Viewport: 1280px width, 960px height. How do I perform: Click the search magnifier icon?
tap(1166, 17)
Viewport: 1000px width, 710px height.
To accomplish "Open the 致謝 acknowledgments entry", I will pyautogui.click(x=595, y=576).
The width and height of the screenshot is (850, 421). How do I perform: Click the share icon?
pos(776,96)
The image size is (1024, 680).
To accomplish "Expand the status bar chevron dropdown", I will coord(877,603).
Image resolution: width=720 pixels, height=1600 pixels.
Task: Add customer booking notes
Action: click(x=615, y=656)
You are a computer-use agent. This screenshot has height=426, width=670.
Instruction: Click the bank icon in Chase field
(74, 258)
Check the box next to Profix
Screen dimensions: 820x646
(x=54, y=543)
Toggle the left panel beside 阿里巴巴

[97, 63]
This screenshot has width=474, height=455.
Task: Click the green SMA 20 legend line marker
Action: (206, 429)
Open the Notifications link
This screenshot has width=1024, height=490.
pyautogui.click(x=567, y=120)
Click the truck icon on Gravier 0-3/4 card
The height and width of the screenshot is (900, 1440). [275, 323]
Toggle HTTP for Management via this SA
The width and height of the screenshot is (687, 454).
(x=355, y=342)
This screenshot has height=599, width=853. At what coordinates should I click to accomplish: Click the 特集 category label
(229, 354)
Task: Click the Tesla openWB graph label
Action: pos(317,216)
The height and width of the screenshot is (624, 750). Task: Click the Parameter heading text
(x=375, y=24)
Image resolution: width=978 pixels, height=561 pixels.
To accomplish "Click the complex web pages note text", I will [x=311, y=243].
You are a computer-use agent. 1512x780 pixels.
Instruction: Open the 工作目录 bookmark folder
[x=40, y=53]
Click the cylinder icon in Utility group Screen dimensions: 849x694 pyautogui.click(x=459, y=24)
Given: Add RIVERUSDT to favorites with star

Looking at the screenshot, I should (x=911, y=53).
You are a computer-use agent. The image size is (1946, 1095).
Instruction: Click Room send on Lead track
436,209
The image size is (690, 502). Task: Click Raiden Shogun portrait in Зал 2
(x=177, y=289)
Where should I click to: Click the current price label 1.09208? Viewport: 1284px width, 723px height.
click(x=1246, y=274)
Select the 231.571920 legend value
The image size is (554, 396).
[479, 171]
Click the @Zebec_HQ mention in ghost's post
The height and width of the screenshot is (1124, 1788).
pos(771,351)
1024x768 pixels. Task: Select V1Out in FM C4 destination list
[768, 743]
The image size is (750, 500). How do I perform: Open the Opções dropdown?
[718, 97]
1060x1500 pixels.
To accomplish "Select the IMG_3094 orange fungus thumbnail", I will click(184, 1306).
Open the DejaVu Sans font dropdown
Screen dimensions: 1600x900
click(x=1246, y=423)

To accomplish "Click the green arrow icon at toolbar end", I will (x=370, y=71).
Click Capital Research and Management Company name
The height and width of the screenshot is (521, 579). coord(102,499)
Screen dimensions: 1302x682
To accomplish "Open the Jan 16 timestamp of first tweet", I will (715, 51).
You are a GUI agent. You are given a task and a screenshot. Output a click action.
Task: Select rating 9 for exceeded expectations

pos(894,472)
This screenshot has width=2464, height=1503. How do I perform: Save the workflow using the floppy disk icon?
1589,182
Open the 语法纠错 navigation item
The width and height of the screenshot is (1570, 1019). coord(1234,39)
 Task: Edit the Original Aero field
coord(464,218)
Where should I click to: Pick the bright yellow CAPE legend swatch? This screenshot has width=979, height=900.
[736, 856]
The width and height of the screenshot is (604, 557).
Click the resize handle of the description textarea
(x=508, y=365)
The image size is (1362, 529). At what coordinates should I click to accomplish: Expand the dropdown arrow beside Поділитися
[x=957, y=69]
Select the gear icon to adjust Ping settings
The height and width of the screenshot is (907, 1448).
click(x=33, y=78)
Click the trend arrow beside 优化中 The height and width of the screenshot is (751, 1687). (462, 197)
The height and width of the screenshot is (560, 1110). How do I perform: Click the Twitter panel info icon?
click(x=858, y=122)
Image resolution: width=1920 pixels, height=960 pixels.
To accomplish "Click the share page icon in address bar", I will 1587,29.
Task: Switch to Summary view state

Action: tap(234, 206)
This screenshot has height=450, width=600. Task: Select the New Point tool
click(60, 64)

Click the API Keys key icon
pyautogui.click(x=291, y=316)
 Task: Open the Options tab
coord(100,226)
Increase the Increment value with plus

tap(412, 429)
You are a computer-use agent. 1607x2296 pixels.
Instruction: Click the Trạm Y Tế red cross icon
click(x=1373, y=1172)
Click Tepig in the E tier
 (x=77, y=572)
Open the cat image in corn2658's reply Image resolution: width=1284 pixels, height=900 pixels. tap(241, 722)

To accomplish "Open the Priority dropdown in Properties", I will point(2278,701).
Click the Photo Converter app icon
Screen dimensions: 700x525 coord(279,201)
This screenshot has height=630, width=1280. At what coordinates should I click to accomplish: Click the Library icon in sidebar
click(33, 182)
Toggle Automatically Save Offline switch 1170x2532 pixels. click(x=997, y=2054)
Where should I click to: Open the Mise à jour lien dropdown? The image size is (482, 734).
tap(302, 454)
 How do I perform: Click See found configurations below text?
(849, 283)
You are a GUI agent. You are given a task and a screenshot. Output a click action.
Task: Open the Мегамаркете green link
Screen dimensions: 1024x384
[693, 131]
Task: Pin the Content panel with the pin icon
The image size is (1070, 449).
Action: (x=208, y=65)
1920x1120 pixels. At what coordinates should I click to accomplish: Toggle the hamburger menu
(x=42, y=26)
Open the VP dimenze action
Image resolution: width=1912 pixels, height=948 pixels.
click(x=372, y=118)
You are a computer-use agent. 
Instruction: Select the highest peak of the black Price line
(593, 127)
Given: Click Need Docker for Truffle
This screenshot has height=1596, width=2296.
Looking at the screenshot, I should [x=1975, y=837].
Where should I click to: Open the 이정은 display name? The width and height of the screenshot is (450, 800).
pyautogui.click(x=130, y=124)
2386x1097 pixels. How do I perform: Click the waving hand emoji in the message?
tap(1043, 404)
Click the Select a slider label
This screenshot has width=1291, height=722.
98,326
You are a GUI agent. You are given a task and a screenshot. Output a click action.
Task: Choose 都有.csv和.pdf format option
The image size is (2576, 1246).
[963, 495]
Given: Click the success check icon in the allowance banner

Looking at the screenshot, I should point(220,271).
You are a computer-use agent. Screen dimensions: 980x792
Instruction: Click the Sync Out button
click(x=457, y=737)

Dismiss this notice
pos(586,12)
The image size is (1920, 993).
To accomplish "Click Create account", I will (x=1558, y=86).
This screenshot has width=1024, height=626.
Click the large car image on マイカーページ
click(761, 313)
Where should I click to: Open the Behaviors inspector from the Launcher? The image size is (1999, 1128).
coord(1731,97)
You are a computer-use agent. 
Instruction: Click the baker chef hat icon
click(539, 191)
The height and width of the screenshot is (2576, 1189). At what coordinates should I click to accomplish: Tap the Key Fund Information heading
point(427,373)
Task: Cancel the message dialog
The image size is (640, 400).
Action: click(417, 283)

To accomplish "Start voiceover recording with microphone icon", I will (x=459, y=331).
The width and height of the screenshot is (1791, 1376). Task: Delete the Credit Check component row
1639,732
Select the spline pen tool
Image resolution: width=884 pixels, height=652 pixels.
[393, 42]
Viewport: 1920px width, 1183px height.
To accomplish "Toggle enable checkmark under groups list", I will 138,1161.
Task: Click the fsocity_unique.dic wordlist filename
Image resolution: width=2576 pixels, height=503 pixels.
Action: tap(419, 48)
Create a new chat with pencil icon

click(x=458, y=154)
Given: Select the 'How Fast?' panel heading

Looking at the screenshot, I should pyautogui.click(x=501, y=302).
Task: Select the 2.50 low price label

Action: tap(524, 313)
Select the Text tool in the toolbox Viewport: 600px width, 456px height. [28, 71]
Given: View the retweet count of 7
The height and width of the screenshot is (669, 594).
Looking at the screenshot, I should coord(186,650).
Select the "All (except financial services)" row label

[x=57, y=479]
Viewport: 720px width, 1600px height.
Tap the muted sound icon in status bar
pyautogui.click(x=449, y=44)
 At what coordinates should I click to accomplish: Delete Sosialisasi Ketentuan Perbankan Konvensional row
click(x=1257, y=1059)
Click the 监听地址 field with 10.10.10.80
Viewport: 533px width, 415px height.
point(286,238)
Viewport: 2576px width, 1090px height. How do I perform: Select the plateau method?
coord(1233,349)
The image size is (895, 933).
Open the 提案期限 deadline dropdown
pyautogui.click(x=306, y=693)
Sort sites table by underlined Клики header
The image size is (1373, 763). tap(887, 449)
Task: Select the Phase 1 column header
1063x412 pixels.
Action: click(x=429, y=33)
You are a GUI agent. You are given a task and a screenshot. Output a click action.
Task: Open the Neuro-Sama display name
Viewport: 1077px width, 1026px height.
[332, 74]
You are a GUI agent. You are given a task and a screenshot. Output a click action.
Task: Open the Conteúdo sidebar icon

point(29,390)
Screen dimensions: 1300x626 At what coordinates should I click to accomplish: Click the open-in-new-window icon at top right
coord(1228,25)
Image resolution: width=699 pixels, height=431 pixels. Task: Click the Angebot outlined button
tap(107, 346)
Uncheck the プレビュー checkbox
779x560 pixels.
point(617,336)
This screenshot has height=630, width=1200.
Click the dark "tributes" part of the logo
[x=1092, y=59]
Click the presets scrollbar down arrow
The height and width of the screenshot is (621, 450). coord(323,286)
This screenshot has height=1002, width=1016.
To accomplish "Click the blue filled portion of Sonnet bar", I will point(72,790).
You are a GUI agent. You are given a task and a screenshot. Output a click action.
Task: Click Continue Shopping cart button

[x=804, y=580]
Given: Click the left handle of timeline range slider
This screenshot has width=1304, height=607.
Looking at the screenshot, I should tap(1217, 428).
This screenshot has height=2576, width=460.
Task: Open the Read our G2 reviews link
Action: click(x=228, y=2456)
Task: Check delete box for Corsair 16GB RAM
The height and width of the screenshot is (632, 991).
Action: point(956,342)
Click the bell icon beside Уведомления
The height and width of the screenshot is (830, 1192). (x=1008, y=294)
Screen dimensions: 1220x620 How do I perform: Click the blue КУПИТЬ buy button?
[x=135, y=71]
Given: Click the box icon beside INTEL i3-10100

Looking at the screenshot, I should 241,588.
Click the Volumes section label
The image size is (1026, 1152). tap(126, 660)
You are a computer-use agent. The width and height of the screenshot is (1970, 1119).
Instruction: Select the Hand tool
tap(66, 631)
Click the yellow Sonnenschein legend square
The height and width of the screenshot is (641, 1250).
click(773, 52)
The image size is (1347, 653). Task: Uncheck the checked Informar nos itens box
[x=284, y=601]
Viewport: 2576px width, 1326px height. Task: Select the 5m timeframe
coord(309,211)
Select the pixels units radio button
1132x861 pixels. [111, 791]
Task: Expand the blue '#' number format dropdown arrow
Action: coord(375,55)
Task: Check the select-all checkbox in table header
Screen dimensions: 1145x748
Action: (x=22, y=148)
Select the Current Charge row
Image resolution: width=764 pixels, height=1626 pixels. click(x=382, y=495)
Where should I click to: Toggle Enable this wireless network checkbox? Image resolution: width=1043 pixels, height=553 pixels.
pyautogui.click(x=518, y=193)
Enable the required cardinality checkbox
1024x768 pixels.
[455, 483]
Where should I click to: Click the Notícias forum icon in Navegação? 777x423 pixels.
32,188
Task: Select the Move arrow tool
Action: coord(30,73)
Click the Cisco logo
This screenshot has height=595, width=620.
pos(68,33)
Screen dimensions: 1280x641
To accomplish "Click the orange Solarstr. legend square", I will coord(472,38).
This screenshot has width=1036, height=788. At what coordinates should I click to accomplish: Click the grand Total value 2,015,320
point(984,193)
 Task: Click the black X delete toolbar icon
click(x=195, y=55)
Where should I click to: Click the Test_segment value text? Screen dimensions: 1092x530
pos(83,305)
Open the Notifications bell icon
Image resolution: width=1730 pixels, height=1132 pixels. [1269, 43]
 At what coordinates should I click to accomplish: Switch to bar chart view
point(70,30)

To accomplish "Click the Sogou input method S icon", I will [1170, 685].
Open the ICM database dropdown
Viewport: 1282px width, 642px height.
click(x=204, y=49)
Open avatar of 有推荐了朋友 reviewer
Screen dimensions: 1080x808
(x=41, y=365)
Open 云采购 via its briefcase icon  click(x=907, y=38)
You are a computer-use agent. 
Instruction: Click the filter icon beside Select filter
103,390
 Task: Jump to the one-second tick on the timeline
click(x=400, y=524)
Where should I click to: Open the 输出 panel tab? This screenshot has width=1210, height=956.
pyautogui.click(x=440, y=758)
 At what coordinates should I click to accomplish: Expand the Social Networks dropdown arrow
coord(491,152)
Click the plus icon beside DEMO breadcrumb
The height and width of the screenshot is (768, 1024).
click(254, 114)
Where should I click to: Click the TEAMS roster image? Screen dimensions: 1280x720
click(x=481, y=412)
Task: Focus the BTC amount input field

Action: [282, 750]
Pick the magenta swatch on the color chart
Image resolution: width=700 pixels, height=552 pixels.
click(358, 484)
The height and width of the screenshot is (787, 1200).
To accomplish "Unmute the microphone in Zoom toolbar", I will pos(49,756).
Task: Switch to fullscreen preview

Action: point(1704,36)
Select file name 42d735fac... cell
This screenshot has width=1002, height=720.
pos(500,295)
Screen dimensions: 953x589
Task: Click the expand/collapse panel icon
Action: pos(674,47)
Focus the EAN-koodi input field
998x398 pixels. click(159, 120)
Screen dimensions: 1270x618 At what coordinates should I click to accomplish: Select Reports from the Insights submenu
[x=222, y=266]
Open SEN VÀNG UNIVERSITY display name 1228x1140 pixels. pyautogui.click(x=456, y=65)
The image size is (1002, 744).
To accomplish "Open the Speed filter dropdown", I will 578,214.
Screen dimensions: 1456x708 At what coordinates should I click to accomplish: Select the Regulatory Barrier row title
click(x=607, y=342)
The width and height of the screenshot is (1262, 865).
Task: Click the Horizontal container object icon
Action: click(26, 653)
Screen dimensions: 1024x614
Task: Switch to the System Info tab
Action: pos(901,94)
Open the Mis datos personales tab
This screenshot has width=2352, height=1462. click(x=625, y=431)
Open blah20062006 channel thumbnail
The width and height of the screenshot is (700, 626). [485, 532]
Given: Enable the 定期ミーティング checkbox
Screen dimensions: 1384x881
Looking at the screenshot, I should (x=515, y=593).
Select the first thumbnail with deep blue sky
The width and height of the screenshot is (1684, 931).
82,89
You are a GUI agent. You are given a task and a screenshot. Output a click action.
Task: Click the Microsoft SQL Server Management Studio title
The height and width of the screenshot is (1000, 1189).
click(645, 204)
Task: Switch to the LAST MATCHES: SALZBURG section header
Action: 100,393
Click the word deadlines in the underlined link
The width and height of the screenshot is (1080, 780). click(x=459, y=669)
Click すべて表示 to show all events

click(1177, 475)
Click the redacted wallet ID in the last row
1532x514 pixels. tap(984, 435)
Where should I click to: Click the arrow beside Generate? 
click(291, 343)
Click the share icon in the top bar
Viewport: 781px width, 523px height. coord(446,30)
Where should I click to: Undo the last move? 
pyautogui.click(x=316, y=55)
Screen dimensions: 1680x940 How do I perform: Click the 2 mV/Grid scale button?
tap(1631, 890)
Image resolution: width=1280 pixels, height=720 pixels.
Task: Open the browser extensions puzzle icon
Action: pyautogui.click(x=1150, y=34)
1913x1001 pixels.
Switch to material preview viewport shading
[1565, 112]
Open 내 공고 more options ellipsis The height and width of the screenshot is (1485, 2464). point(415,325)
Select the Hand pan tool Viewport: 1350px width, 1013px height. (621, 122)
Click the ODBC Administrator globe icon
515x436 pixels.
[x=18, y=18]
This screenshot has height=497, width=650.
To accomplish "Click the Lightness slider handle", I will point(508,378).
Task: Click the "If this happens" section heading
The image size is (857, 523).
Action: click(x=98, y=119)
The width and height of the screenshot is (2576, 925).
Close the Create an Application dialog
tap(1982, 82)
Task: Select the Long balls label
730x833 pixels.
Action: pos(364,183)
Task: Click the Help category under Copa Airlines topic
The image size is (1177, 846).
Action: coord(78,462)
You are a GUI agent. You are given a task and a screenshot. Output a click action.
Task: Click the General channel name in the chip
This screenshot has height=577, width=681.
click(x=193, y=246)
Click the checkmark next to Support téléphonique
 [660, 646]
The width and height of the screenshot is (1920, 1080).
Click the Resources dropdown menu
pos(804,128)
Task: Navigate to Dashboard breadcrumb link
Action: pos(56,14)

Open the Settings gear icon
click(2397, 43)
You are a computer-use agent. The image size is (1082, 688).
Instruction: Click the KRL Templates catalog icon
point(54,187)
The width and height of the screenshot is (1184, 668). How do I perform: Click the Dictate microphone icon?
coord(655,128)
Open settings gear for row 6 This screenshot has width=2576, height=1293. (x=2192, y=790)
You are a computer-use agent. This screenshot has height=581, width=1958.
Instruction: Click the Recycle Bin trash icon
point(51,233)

■ Aim ■
Could you print the items word for word, starting at the first line of the items and stopping after the line that contains "(x=177, y=289)"?

■ Result of this task ■
Viewport: 1280px width, 960px height. How do I perform: Click the search magnifier icon?
tap(1166, 17)
Viewport: 1000px width, 710px height.
To accomplish "Open the 致謝 acknowledgments entry", I will pyautogui.click(x=595, y=576).
The width and height of the screenshot is (850, 421). How do I perform: Click the share icon?
pos(776,96)
The image size is (1024, 680).
To accomplish "Expand the status bar chevron dropdown", I will coord(877,603).
Image resolution: width=720 pixels, height=1600 pixels.
Task: Add customer booking notes
Action: click(x=615, y=656)
You are a computer-use agent. This screenshot has height=426, width=670.
Instruction: Click the bank icon in Chase field
(74, 258)
Check the box next to Profix
Screen dimensions: 820x646
(x=54, y=543)
Toggle the left panel beside 阿里巴巴

[97, 63]
This screenshot has width=474, height=455.
Task: Click the green SMA 20 legend line marker
Action: (206, 429)
Open the Notifications link
This screenshot has width=1024, height=490.
pyautogui.click(x=567, y=120)
Click the truck icon on Gravier 0-3/4 card
The height and width of the screenshot is (900, 1440). [275, 323]
Toggle HTTP for Management via this SA
The width and height of the screenshot is (687, 454).
(x=355, y=342)
This screenshot has height=599, width=853. At what coordinates should I click to accomplish: Click the 特集 category label
(229, 354)
Task: Click the Tesla openWB graph label
Action: pos(317,216)
The height and width of the screenshot is (624, 750). Task: Click the Parameter heading text
(x=375, y=24)
Image resolution: width=978 pixels, height=561 pixels.
To accomplish "Click the complex web pages note text", I will [x=311, y=243].
You are a computer-use agent. 1512x780 pixels.
Instruction: Open the 工作目录 bookmark folder
[x=40, y=53]
Click the cylinder icon in Utility group Screen dimensions: 849x694 pyautogui.click(x=459, y=24)
Given: Add RIVERUSDT to favorites with star

Looking at the screenshot, I should (x=911, y=53).
You are a computer-use agent. The image size is (1946, 1095).
Instruction: Click Room send on Lead track
436,209
The image size is (690, 502). Task: Click Raiden Shogun portrait in Зал 2
(x=177, y=289)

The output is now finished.